- **Exercise instructions**: Collect all lines containing the word "will" from the data.

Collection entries
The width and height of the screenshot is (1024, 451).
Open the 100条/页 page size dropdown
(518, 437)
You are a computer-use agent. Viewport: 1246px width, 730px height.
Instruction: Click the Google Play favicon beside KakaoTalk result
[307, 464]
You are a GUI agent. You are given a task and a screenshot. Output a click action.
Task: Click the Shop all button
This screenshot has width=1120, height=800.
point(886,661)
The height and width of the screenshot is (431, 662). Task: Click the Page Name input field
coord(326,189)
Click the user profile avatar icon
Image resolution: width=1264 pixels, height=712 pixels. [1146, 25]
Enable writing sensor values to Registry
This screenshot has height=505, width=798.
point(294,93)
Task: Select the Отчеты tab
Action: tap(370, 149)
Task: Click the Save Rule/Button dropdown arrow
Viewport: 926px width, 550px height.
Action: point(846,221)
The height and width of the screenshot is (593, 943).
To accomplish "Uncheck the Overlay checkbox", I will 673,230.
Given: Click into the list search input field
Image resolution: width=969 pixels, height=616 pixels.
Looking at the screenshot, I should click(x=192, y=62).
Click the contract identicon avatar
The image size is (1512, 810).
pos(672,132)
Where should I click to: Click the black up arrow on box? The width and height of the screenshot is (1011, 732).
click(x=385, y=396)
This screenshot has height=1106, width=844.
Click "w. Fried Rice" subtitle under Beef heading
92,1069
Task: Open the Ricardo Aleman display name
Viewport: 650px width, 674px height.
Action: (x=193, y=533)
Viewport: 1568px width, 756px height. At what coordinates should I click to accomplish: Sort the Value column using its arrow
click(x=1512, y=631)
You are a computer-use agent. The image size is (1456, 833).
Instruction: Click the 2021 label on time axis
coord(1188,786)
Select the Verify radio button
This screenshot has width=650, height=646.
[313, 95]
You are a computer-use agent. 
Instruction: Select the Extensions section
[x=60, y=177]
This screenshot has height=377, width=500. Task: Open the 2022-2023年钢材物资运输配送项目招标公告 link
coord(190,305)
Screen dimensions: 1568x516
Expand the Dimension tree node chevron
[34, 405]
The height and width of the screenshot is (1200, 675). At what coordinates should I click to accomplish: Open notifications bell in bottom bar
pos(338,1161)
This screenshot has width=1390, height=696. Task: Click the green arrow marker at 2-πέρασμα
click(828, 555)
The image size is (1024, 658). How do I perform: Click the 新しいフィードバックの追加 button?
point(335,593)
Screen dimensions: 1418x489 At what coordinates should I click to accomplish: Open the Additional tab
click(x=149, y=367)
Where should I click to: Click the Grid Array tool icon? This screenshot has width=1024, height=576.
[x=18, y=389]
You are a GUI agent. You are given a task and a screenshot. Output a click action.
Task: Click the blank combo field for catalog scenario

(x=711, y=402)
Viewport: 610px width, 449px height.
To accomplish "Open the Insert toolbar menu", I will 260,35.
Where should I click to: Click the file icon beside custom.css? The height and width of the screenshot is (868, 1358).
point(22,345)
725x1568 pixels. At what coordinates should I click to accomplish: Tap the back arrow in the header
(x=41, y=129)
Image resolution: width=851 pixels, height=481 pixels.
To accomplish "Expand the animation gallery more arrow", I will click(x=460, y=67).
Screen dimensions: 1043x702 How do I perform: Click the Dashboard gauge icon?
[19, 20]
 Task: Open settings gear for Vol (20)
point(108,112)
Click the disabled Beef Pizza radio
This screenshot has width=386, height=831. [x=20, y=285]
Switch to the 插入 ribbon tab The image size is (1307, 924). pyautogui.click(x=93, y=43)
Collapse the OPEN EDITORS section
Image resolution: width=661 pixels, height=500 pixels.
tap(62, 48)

- **Result for this task**:
To accomplish "Uncheck the Overlay checkbox", I will 673,230.
To accomplish "Open the Insert toolbar menu", I will 260,35.
To accomplish "Expand the animation gallery more arrow", I will click(x=460, y=67).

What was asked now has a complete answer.